Um argumento, muito repetido por políticos alemães a favor do acolhimento dos desertores é que cada soldado que receba asilo é um a menos lutando pelo exército invasor. Porém Kateryna Rietz-Rakul considera essa uma falácia ingênua.

"Putin vai conseguir os seus 300 mil ou 1 milhão de reservistas de um jeito ou de outro. Deixar alguns desertores virem para a Alemanha não vai mudar esse fato.

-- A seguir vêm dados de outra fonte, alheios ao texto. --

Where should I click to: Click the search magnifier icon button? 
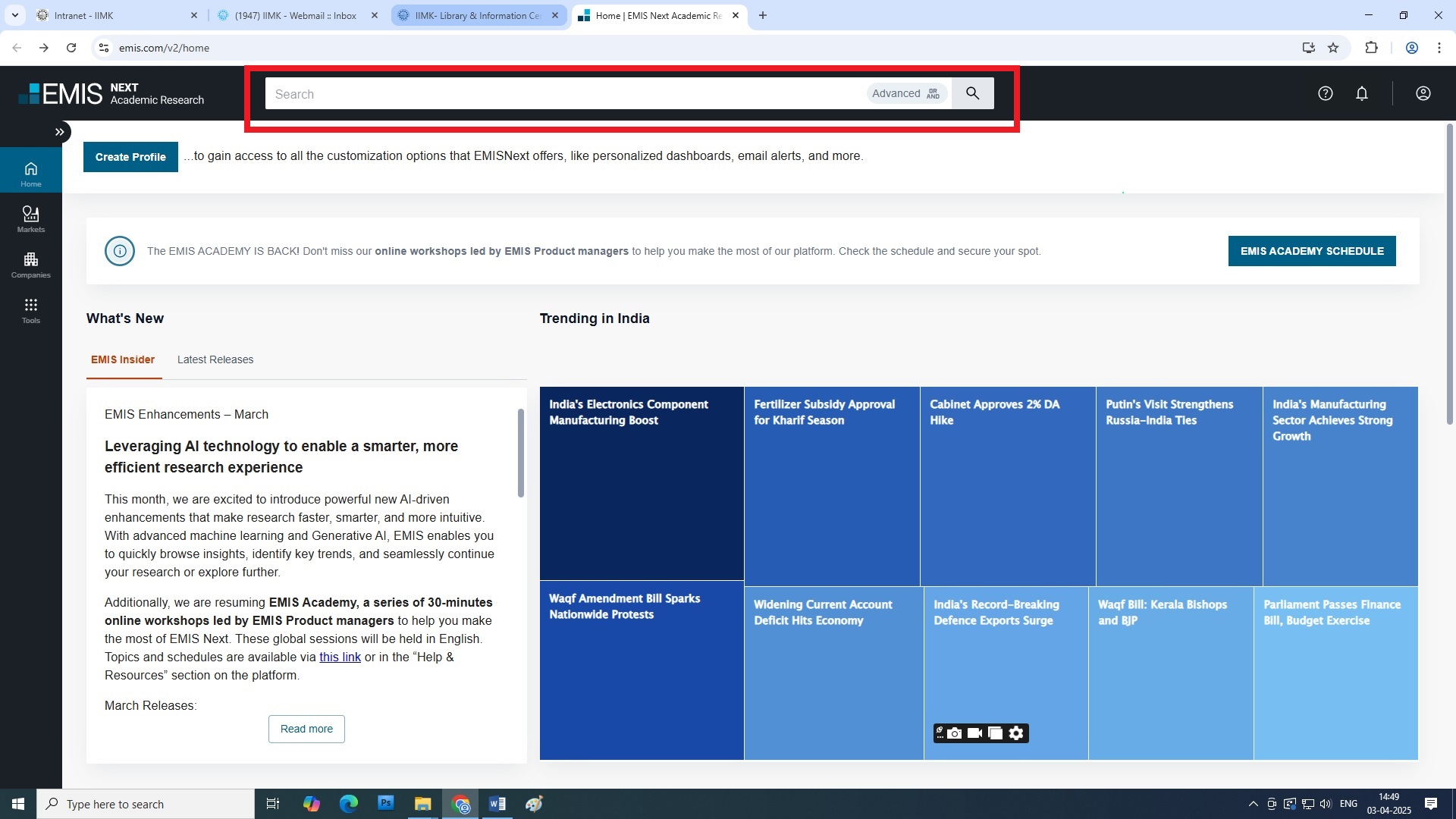pyautogui.click(x=972, y=93)
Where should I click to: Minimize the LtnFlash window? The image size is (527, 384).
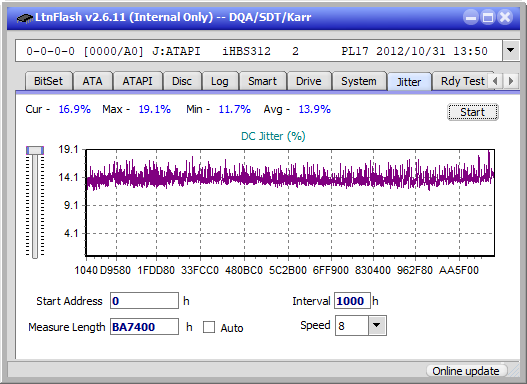471,17
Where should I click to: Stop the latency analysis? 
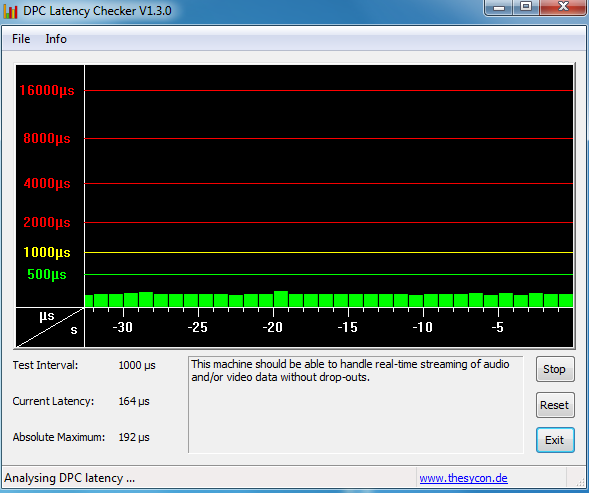click(x=555, y=369)
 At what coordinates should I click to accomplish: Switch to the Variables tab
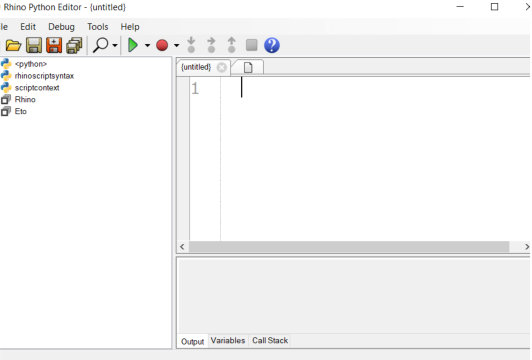228,341
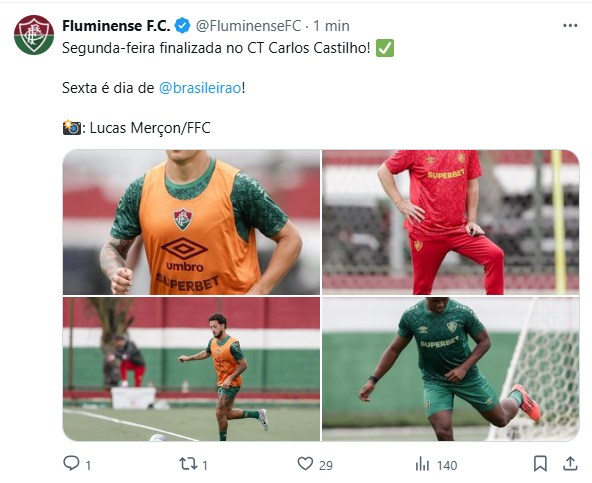Click the green check mark emoji
592x483 pixels.
click(x=385, y=48)
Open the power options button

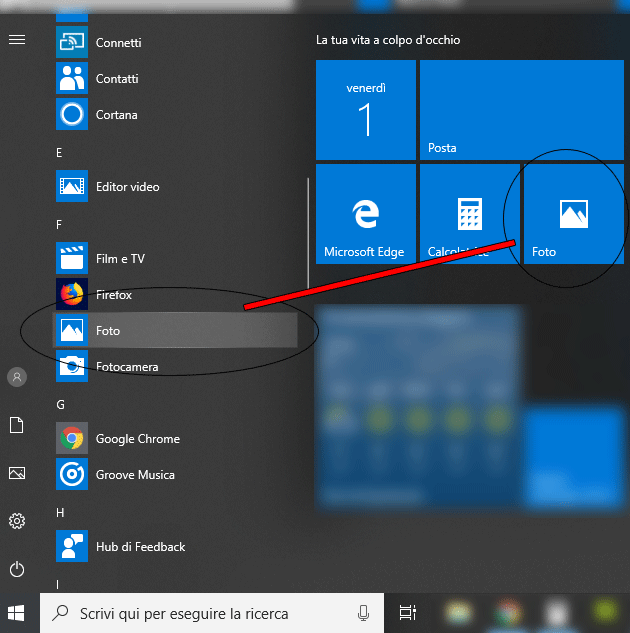17,569
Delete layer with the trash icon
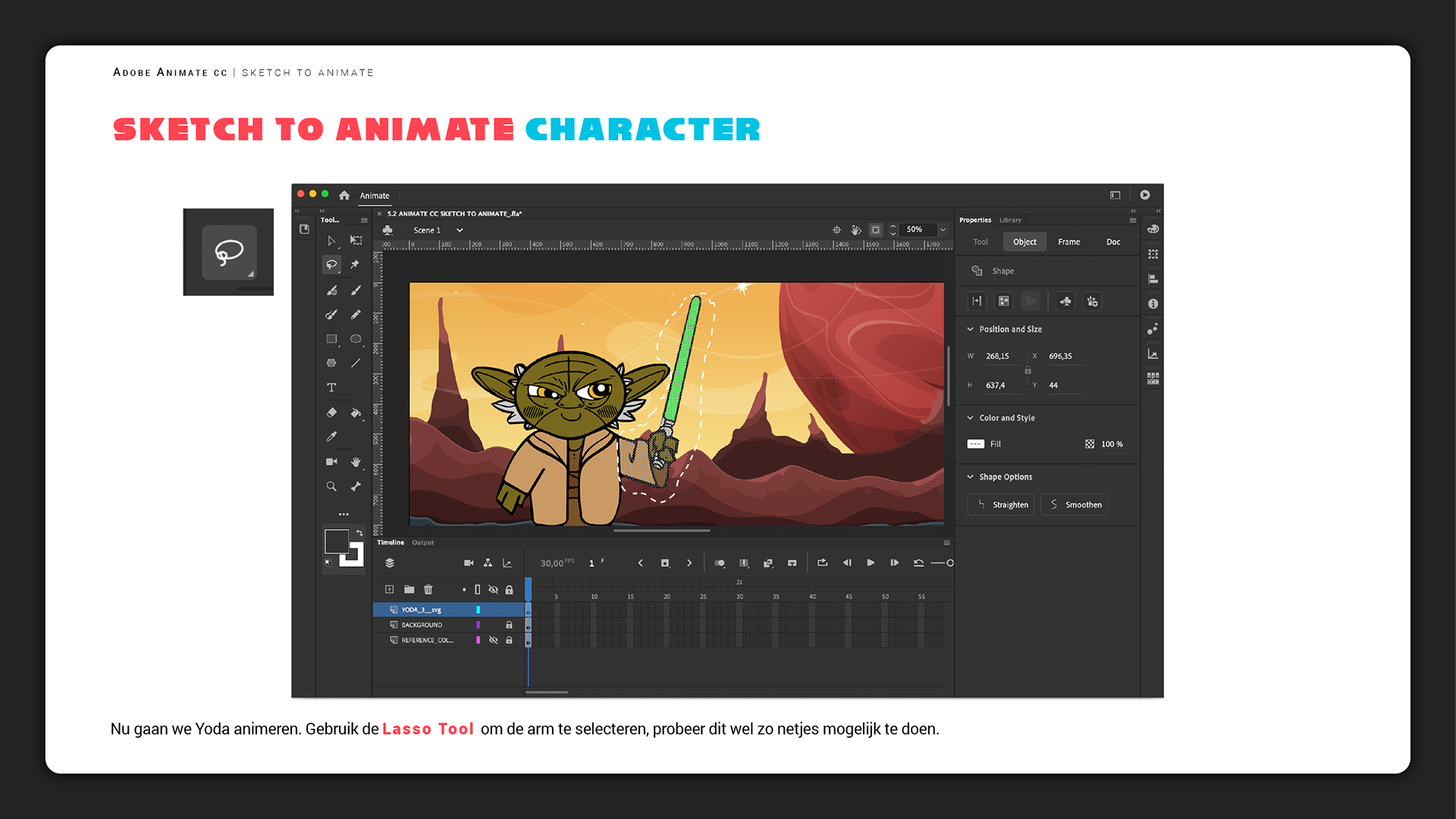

Só significa que se vai ter um enorme problema de segurança aqui."

"Se engasga!!!", insta figura em protesto contra guerra de Putin na UcrâniaFoto: Christian Behring/Geisler-Fotopress/picture alliance

Quem fará a checagem de segurança?

O Ministério do Interior em Berlim tem esclarecido que a concessão de asilo é decidida caso a caso, incluindo uma checagem de segurança e que especialmente em se tratando de membros das Forças Armadas russas, é preciso saber quem realmente é o requerente.

Numa entrevista à alemã Bild TV, Friedrich Merz, líder da maior legenda de oposição, a União Democrata Cristã (CDU), de centro-direita, declarou-se "estritamente contra fornecer acesso à Alemanha a todos os objetores de consciência do serviço militar e da mobilização na Rússia".

Rietz-Rakul também questiona como as autoridades alemãs vão encarar a possível avalanche de requerimentos, na atual situação: "Já estamos sobrecarregados, aqui na Alemanha, com receber as mulheres e crianças ucranianas, com a moradia e os documentos."

"No momento, diversos estados dizem que estão superlotados e que não podem aceitar mais refugiados. Então, para onde iriam esses homens da Rússia? Como vai ser feita checagem de segurança? E como as redes sociais deles vão ser avaliadas?"

Mais de 1 milhão de cidadãos da Ucrânia já estão registrados na Alemanha, a maioria mulheres e crianças. Muitas escaparam de soldados russos, lembra a intérprete, e agora poderão ter que se defrontar com eles em seu novo país, se a Alemanha lhes conceder asilo como desertores. "Isso é uma loucura. Já são tantos os ataque verbais e não verbais às ucranianas. Por que não se recebe mulheres do Daguestão ou do Irã, em vez disso?"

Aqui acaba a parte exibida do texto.